Article III — Members' Meetings

Clause 3.1 — Meeting Place

All meetings of the members shall be held at such place as shall be determined by the Board of Directors, and the place at which any such meeting shall be held shall be stated in the notice of the meeting.

Committee Notes

⚠️ Flag. The board has sole authority over meeting place with no provision for remote or hybrid participation. RCW 64.90.415 explicitly permits remote meetings — this clause should be updated to include that option so members with mobility or geographic barriers are not excluded.

Clause 3.2 — Annual Meeting Time

The annual meeting of the members for the transaction of such business as may properly come before the meeting, shall be held each year at a time determined by the Board of Directors.

Committee Notes

⚠️ Flag. "At a time determined by the Board" provides no minimum scheduling notice for the annual meeting, leaving the door open to last-minute scheduling that disadvantages member attendance. Consider adding a minimum scheduling window (e.g., 30 days' advance notice of the date and time).

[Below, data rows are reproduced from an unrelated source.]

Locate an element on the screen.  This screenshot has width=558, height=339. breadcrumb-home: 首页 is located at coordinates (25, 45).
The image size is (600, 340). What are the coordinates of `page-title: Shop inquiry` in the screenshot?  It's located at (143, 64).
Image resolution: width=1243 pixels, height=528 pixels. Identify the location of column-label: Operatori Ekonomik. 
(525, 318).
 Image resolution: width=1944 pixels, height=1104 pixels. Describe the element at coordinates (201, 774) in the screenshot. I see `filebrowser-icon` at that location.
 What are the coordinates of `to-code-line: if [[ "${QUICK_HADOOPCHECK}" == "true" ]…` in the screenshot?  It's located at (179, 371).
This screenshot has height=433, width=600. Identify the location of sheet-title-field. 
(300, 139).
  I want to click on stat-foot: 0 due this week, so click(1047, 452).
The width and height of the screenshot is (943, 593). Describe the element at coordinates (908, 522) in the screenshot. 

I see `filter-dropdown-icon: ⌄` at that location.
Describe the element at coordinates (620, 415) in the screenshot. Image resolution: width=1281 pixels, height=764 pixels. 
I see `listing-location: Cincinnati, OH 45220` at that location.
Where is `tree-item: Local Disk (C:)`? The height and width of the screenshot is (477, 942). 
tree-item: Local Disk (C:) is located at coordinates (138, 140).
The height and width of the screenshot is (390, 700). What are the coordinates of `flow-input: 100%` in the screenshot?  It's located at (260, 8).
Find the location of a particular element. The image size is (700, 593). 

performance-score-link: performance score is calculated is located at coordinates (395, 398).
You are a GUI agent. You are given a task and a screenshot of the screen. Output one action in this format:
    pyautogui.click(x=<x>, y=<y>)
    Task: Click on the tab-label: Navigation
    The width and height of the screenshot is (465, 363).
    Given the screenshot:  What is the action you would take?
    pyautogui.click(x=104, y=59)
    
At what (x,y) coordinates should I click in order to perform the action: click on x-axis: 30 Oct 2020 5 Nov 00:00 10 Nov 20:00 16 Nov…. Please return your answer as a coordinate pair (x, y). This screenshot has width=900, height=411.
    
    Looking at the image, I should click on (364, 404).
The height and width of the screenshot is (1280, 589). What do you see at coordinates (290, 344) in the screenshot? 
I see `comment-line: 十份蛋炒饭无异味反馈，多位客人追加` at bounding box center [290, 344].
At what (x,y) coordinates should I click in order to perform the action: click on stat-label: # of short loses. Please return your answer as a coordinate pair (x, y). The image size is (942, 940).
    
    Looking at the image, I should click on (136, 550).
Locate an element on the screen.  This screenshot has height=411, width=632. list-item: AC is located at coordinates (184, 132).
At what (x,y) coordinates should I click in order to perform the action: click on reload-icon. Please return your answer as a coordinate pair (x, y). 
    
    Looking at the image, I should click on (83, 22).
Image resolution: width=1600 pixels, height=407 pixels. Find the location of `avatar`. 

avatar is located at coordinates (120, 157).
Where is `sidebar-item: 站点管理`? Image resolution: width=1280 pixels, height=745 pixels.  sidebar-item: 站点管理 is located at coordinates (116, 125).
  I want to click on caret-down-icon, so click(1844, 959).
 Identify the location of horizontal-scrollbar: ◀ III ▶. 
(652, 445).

Clause 3.3 — Annual Meeting–Order of Business

At the annual meeting of members, the order of business shall be as follows:

  1. Calling the meeting to order
  2. Proof of notice of meeting (or filing of waiver)
  3. Reading of minutes of last annual meeting
  4. Reports of officers
  5. Reports of committees
  6. Miscellaneous business

Committee Notes

🔴 Fix needed. Effective January 1, 2026, SB 5129 / RCW 64.90.415 requires a mandatory 15-minute owner-comment period at the beginning of every board meeting. This order of business omits it entirely — every board meeting held since 1/1/2026 without a comment period is a statutory violation. Suggested addition as item (a): "Owner comment period of not less than fifteen (15) minutes, during which members may address the Board on any matter of community concern." Renumber existing items accordingly.

Clause 3.4 — Special Meetings

Special meetings of the members for any purpose may be called by the President or Board of Directors.

Committee Notes

⚠️ Flag. Only the President or Board may call a special meeting — members have no stated petition right. RCW 64.90.415(1)(b) provides this right by statute regardless of bylaw silence. The committee recommends codifying it: members holding at least 20% of votes may submit a written petition; the Board must call the meeting within 30 days of receipt.

Clause 3.5 — Notice

(a) Notice of the time and place of the annual meeting of members and of regular meetings other than the annual meeting shall be given by delivering personally or by mailing a written or printed notice of the same, at least ten (10) days, and not more than thirty (30) days, prior to the meeting.

(b) At least ten (10) days and not more than thirty (30) days prior to the meeting, written or printed notice of each special meeting of members, stating the place, day, and hour of such meeting, and the purpose or purposes for which the meeting is called, shall be delivered personally, or mailed.

Committee Notes

🔴 Fix needed. Electronic notice is not authorized — the bylaws limit delivery to personal service or first-class mail only. RCW 64.90.415 and RCW 24.03A explicitly permit electronic notice. Sending physical mailings to 289 households per notice cycle is also a significant operational burden. Suggested revision: allow personal delivery, first-class mail, or email to the member's stated address, with electronic notice effective when transmitted.

Clause 3.6 — Waiver of Notice

A waiver of any notice required to be given any member, signed by the person or persons entitled to such notice, whether before or after the time stated therein for the meeting, shall be equivalent to the giving of such notice.

Committee Notes

✅ Passes. Standard waiver-of-notice language, compatible with RCW 24.03A. No corrections needed.

Clause 3.7 — Voting

A member may vote in person or by proxy executed in writing by such member or such member's duly authorized attorney-in-fact. No proxy shall be valid after one (1) month from the date it is executed, unless otherwise provided in the proxy. A member may vote for the election of directors by mail or by any other method permitted by this Section 3.7.

Committee Notes

🔴 Fix needed. Three issues: (1) No secret ballot requirement for contested director elections — effectively required by RCW 64.90.415. (2) "By any other method" may be read to authorize email-only voting, which SB 5129 restricts for association elections. (3) No officer is designated to validate proxies or maintain a proxy register, creating a process gap that can be used to challenge election results. Suggested additions: secret ballot for contested elections; proxy validation by the Secretary prior to the meeting.

Clause 3.8 — Quorum

Fifty percent (50%) of the members entitled to vote represented at a meeting either in person, by proxy, or by mail-in ballot when appropriate, in order to constitute a quorum sufficient for the transaction of business.

Committee Notes

⚠️ Flag. A 50% quorum at 289 lots means at least 145 lots must be represented — a threshold that LCC's annual meetings are unlikely to meet. No mechanism to prevent holdover directors from serving indefinitely. The committee recommends lowering quorum to 20% (50 lots).